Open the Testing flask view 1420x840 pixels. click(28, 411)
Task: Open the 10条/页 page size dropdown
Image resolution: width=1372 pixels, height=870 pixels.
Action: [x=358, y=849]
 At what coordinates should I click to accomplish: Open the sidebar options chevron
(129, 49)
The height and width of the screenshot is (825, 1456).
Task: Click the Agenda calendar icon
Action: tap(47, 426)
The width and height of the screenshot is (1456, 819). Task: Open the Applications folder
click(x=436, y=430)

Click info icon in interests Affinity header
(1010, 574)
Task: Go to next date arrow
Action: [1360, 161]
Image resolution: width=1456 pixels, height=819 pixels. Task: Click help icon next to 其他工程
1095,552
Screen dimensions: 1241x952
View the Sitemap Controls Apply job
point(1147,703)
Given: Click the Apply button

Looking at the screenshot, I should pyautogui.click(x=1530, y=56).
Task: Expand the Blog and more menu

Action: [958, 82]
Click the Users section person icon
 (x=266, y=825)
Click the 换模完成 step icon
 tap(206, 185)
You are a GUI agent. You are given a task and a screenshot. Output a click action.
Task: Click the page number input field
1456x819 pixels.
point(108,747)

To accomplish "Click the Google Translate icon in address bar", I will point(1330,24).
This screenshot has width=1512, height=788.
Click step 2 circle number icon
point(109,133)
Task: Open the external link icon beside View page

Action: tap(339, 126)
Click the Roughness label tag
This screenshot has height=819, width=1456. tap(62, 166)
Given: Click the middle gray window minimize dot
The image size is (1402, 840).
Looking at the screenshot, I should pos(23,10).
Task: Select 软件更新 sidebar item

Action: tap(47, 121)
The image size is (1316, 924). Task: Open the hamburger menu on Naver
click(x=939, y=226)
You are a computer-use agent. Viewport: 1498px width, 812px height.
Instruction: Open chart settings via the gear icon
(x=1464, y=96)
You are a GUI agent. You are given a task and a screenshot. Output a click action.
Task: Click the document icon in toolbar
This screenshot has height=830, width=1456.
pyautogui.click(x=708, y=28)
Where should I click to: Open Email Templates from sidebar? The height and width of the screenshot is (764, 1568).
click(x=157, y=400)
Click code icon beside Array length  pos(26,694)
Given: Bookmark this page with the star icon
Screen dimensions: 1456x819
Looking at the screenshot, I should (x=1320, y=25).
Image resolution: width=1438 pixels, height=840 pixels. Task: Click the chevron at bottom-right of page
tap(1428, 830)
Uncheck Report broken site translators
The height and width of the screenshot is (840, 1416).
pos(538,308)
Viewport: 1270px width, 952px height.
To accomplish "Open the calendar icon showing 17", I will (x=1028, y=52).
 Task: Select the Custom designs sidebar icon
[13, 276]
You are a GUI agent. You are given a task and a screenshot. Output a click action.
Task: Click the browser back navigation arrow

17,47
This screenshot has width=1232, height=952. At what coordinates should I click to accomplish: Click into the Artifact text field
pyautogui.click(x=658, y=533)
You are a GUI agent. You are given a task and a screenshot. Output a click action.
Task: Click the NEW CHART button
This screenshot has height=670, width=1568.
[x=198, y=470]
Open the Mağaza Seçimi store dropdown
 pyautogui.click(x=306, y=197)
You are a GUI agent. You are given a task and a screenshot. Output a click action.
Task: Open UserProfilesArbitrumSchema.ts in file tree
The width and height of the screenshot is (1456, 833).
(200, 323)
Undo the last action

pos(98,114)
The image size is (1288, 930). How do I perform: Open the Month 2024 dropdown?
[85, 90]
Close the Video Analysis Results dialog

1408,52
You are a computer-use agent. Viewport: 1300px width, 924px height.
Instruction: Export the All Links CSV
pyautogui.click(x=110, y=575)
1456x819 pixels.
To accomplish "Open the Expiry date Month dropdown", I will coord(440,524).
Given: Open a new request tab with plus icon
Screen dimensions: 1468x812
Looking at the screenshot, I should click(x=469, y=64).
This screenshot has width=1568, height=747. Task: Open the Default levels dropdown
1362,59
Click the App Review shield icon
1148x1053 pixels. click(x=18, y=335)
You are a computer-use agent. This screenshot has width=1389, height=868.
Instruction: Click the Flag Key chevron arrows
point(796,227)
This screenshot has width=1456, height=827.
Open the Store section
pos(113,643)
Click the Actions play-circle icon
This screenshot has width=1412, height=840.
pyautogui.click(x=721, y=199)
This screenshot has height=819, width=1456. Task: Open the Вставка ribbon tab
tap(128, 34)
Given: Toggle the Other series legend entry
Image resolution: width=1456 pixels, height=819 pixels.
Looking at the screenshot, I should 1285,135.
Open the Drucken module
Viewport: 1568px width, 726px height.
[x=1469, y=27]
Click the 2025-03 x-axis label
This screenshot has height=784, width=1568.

#### [ACTIVITY]
Repeat the data exactly. Omit nothing.

#### [REPLY]
Open the Testing flask view 1420x840 pixels. click(28, 411)
Task: Open the 10条/页 page size dropdown
Image resolution: width=1372 pixels, height=870 pixels.
Action: [x=358, y=849]
 At what coordinates should I click to accomplish: Open the sidebar options chevron
(129, 49)
The height and width of the screenshot is (825, 1456).
Task: Click the Agenda calendar icon
Action: tap(47, 426)
The width and height of the screenshot is (1456, 819). Task: Open the Applications folder
click(x=436, y=430)

Click info icon in interests Affinity header
(1010, 574)
Task: Go to next date arrow
Action: [1360, 161]
Image resolution: width=1456 pixels, height=819 pixels. Task: Click help icon next to 其他工程
1095,552
Screen dimensions: 1241x952
View the Sitemap Controls Apply job
point(1147,703)
Given: Click the Apply button

Looking at the screenshot, I should pyautogui.click(x=1530, y=56).
Task: Expand the Blog and more menu

Action: [958, 82]
Click the Users section person icon
 (x=266, y=825)
Click the 换模完成 step icon
 tap(206, 185)
You are a GUI agent. You are given a task and a screenshot. Output a click action.
Task: Click the page number input field
1456x819 pixels.
point(108,747)

To accomplish "Click the Google Translate icon in address bar", I will point(1330,24).
This screenshot has width=1512, height=788.
Click step 2 circle number icon
point(109,133)
Task: Open the external link icon beside View page

Action: tap(339, 126)
Click the Roughness label tag
This screenshot has height=819, width=1456. tap(62, 166)
Given: Click the middle gray window minimize dot
The image size is (1402, 840).
Looking at the screenshot, I should pos(23,10).
Task: Select 软件更新 sidebar item

Action: tap(47, 121)
The image size is (1316, 924). Task: Open the hamburger menu on Naver
click(x=939, y=226)
You are a computer-use agent. Viewport: 1498px width, 812px height.
Instruction: Open chart settings via the gear icon
(x=1464, y=96)
You are a GUI agent. You are given a task and a screenshot. Output a click action.
Task: Click the document icon in toolbar
This screenshot has height=830, width=1456.
pyautogui.click(x=708, y=28)
Where should I click to: Open Email Templates from sidebar? The height and width of the screenshot is (764, 1568).
click(x=157, y=400)
Click code icon beside Array length  pos(26,694)
Given: Bookmark this page with the star icon
Screen dimensions: 1456x819
Looking at the screenshot, I should (x=1320, y=25).
Image resolution: width=1438 pixels, height=840 pixels. Task: Click the chevron at bottom-right of page
tap(1428, 830)
Uncheck Report broken site translators
The height and width of the screenshot is (840, 1416).
pos(538,308)
Viewport: 1270px width, 952px height.
To accomplish "Open the calendar icon showing 17", I will (x=1028, y=52).
 Task: Select the Custom designs sidebar icon
[13, 276]
You are a GUI agent. You are given a task and a screenshot. Output a click action.
Task: Click the browser back navigation arrow

17,47
This screenshot has width=1232, height=952. At what coordinates should I click to accomplish: Click into the Artifact text field
pyautogui.click(x=658, y=533)
You are a GUI agent. You are given a task and a screenshot. Output a click action.
Task: Click the NEW CHART button
This screenshot has height=670, width=1568.
[x=198, y=470]
Open the Mağaza Seçimi store dropdown
 pyautogui.click(x=306, y=197)
You are a GUI agent. You are given a task and a screenshot. Output a click action.
Task: Open UserProfilesArbitrumSchema.ts in file tree
The width and height of the screenshot is (1456, 833).
(200, 323)
Undo the last action

pos(98,114)
The image size is (1288, 930). How do I perform: Open the Month 2024 dropdown?
[85, 90]
Close the Video Analysis Results dialog

1408,52
You are a computer-use agent. Viewport: 1300px width, 924px height.
Instruction: Export the All Links CSV
pyautogui.click(x=110, y=575)
1456x819 pixels.
To accomplish "Open the Expiry date Month dropdown", I will coord(440,524).
Given: Open a new request tab with plus icon
Screen dimensions: 1468x812
Looking at the screenshot, I should click(x=469, y=64).
This screenshot has width=1568, height=747. Task: Open the Default levels dropdown
1362,59
Click the App Review shield icon
1148x1053 pixels. click(x=18, y=335)
You are a computer-use agent. This screenshot has width=1389, height=868.
Instruction: Click the Flag Key chevron arrows
point(796,227)
This screenshot has width=1456, height=827.
Open the Store section
pos(113,643)
Click the Actions play-circle icon
This screenshot has width=1412, height=840.
pyautogui.click(x=721, y=199)
This screenshot has height=819, width=1456. Task: Open the Вставка ribbon tab
tap(128, 34)
Given: Toggle the Other series legend entry
Image resolution: width=1456 pixels, height=819 pixels.
Looking at the screenshot, I should 1285,135.
Open the Drucken module
Viewport: 1568px width, 726px height.
[x=1469, y=27]
Click the 2025-03 x-axis label
This screenshot has height=784, width=1568.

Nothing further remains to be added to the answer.